Case study

SecOps-Platform

Internal Security Data Foundation

PostgreSQL-backed security operations platform that ingests AWS, EDR, AWS VPC topology, and Cloudflare DNS data into snapshot-versioned tables, reconciles AWS instances against Falcon sensors on every cycle, and serves as the data layer that the rest of the security stack — dashboards, agents, automated triage — reads from.

Problem

A small security team running multi-region AWS workloads can’t answer basic operational questions without a lot of manual work: “which EC2 instances don’t have EDR installed?”, “which production EC2 hosts have HIGH-severity Inspector findings AND no live CrowdStrike sensor?”, “which RDS databases missing encryption sit behind Cloudflare-fronted DNS records?” These aren’t difficult questions. They’re slow questions, because the data lives in five different consoles with five different APIs, five different export formats, and no native way to join across them.

But the deeper problem isn’t slowness. It’s that at this cost, most of these questions are hard to justify asking regularly. Cross-referencing CrowdStrike sensor coverage against AWS instance inventory, broken down by role / EKS cluster / snowflake classification. Auditing encryption posture across every S3 bucket in production. Walking attack paths through flattened security-group chains to identify which internet-exposed instances reach the most internal resources.

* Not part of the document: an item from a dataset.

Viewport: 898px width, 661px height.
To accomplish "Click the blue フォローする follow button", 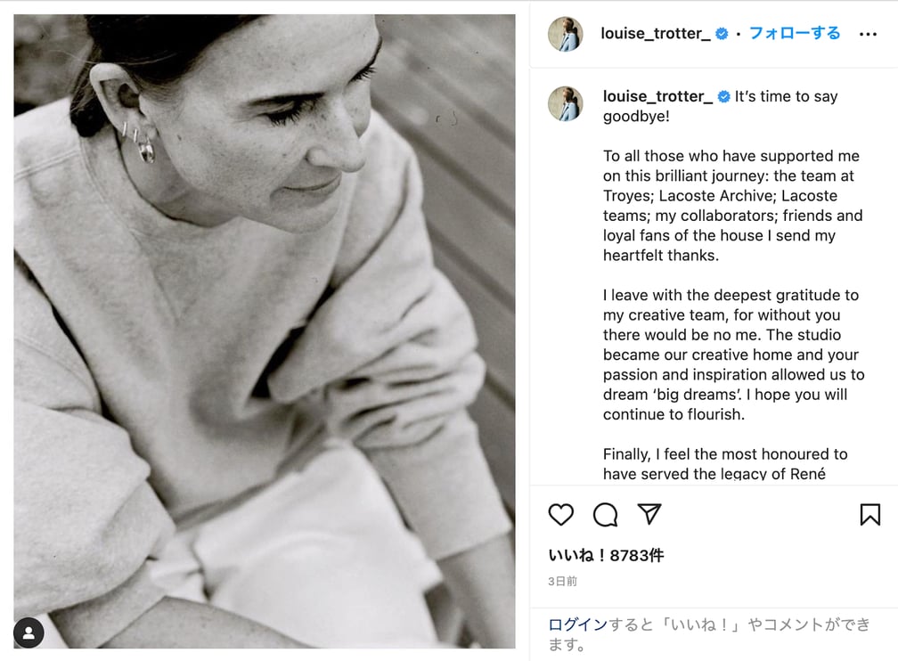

None of these are difficult tasks per se; they’re tasks that require a data pipeline that doesn’t exist out of the box.

Existing tools occupy adjacent slots: AWS Security Hub aggregates AWS-native findings but doesn’t reconcile across vendors. Prowler and ScoutSuite produce point-in-time reports without persisting state. Wiz and Lacework do all of this commercially, but at price points that aren’t justified for a small team that wants its own queryable database the rest of its stack can read from.

SecOps-Platform was built to be that database.

System

Collection runs on APScheduler for recurring jobs and an RQ/Redis worker pool for async batch processing. Each cycle walks ten-plus AWS APIs (EC2, RDS, S3, Route53, GuardDuty, Inspector V2 including ECR container scanning, ELB/ALB/NLB, CloudFront), pulls hosts and detections from CrowdStrike, collects AWS VPC topology (security groups, NACLs, route tables, ENIs), and resolves Cloudflare DNS records. Everything writes into PostgreSQL with lossless JSONB storage.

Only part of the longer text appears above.